* [INSTRUCTIONS TO FOLLOW]
Every line below that holds the word "will" must be listed.

* [Data items]

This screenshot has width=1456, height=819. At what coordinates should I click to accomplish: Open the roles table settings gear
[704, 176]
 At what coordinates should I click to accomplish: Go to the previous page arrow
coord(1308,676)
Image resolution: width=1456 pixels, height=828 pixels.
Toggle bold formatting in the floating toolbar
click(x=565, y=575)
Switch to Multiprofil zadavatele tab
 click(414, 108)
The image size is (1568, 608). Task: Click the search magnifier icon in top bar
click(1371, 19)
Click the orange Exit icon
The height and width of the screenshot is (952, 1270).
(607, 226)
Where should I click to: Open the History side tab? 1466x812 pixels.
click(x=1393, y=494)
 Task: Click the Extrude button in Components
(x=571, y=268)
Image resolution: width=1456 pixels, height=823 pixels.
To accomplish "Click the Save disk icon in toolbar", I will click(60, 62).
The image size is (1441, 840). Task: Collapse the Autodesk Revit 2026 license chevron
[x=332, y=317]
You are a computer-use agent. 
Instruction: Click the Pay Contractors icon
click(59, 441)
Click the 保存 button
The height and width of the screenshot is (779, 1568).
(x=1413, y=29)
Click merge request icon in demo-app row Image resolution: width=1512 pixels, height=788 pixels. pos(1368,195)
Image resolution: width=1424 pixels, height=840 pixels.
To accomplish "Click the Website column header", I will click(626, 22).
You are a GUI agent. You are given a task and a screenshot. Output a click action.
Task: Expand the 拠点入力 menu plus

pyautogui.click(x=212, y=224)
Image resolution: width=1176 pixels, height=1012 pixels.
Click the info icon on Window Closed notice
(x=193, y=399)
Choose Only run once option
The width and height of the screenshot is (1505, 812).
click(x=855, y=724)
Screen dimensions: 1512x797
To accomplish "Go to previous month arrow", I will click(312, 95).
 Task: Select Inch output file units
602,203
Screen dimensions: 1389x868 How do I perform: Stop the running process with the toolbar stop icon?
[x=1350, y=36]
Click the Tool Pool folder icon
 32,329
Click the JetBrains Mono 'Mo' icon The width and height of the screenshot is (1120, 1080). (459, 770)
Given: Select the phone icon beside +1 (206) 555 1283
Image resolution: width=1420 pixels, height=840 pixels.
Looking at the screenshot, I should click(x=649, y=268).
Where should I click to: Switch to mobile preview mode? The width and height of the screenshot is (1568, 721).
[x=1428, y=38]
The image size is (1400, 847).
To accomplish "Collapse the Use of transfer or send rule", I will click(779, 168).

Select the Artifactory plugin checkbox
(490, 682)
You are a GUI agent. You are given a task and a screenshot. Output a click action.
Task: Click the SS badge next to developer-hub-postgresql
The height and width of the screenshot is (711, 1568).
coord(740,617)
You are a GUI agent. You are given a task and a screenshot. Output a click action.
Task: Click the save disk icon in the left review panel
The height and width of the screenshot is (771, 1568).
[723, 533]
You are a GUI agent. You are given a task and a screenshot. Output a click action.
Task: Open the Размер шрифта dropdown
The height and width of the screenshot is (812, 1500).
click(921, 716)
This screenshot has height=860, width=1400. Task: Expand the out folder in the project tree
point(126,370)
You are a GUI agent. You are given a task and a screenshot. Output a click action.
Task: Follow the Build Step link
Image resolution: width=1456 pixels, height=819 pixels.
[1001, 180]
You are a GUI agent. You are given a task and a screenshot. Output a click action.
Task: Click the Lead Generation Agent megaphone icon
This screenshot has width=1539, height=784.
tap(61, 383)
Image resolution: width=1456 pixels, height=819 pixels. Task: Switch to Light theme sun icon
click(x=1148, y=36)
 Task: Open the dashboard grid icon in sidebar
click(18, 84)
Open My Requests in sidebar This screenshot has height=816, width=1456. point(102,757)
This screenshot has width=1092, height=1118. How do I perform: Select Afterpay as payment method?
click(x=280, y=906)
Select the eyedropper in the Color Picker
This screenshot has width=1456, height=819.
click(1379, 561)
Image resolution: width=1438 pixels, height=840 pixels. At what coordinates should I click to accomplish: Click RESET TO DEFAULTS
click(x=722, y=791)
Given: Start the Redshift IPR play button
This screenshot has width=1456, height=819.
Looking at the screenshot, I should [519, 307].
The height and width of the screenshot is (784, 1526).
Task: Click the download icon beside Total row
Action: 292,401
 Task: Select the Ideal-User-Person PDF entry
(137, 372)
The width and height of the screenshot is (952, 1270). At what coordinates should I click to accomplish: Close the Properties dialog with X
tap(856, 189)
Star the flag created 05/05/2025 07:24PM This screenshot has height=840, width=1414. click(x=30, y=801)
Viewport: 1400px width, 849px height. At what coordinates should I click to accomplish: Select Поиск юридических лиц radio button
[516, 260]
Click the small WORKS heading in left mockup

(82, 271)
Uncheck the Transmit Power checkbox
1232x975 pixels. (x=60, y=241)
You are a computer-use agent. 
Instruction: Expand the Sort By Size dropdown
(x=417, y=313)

* [ANSWER BOX]
To accomplish "Click the Save disk icon in toolbar", I will click(60, 62).
To accomplish "Click the Website column header", I will click(626, 22).
To accomplish "Go to previous month arrow", I will click(312, 95).
To accomplish "Collapse the Use of transfer or send rule", I will click(779, 168).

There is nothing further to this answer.